— start of QUOTED TEXT —
The latest addition to our Reviews Section is a piece by Larissa Kyzer on Tove Jansson’s Fair Play, which was translated from the Swedish by Thomas Teal and officially comes out from NYRB Classics next Tuesday. (Or in NCAA time: The day of the “first” round of the tournament, which for once, could be cool. And yes, I know telling time by a sporting tournament is a sign of some sort of disorder . . . )

NYRB has been slowly issuing Tove Jansson’s ‘adult’ books over the past few years, starting with The Summer Book followed by The True Deceiver, which made the 2011 BTBA fiction longlist. (Click here for the special write-up.)

I’ve been meaning to find time to read Jansson’s books for a while now, and every review we post makes me more and more interested. Maybe after basketball . . . But seriously, she sounds fascinating, especially as one of the few Swedish-speaking Finns who have made their way into English . . .
— end of QUOTED TEXT —
PROBLEM SET:
A – Pull out the part of the Jansson post that opens with the words containing "The latest addition" and closes with "disorder . . . )", copying it word for word.
B – Answer these from the Jansson post:
(i) Who translated Fair Play from the Swedish?
(ii) Which Jansson book made the 2011 BTBA fiction longlist?
(iii) Who wrote the review of Fair Play?
The material that comes next has no connection to the Jansson post.
— start of DATA SHOWN —
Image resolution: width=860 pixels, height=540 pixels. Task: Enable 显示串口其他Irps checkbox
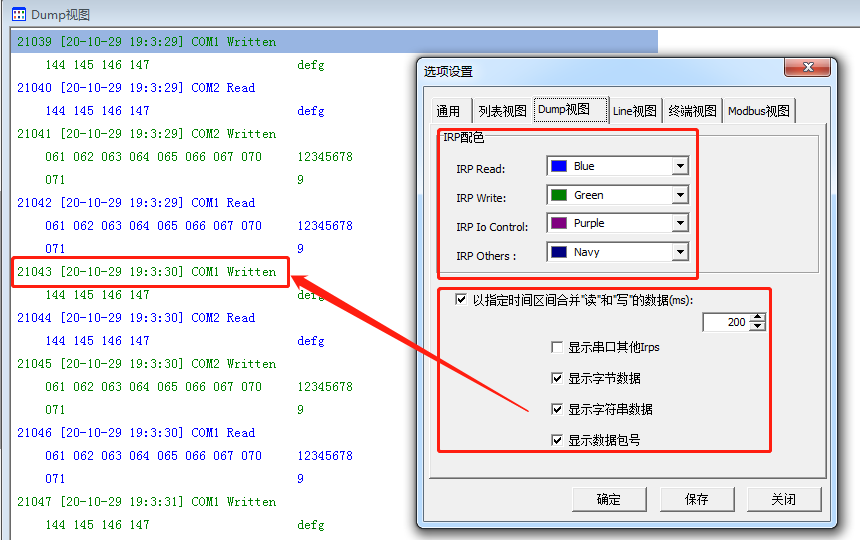point(557,348)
— end of DATA SHOWN —
ANSWERS TO EACH TASK:
A –
The latest addition to our Reviews Section is a piece by Larissa Kyzer on Tove Jansson’s Fair Play, which was translated from the Swedish by Thomas Teal and officially comes out from NYRB Classics next Tuesday. (Or in NCAA time: The day of the “first” round of the tournament, which for once, could be cool. And yes, I know telling time by a sporting tournament is a sign of some sort of disorder . . . )

B –
(i) Thomas Teal
(ii) The True Deceiver
(iii) Larissa Kyzer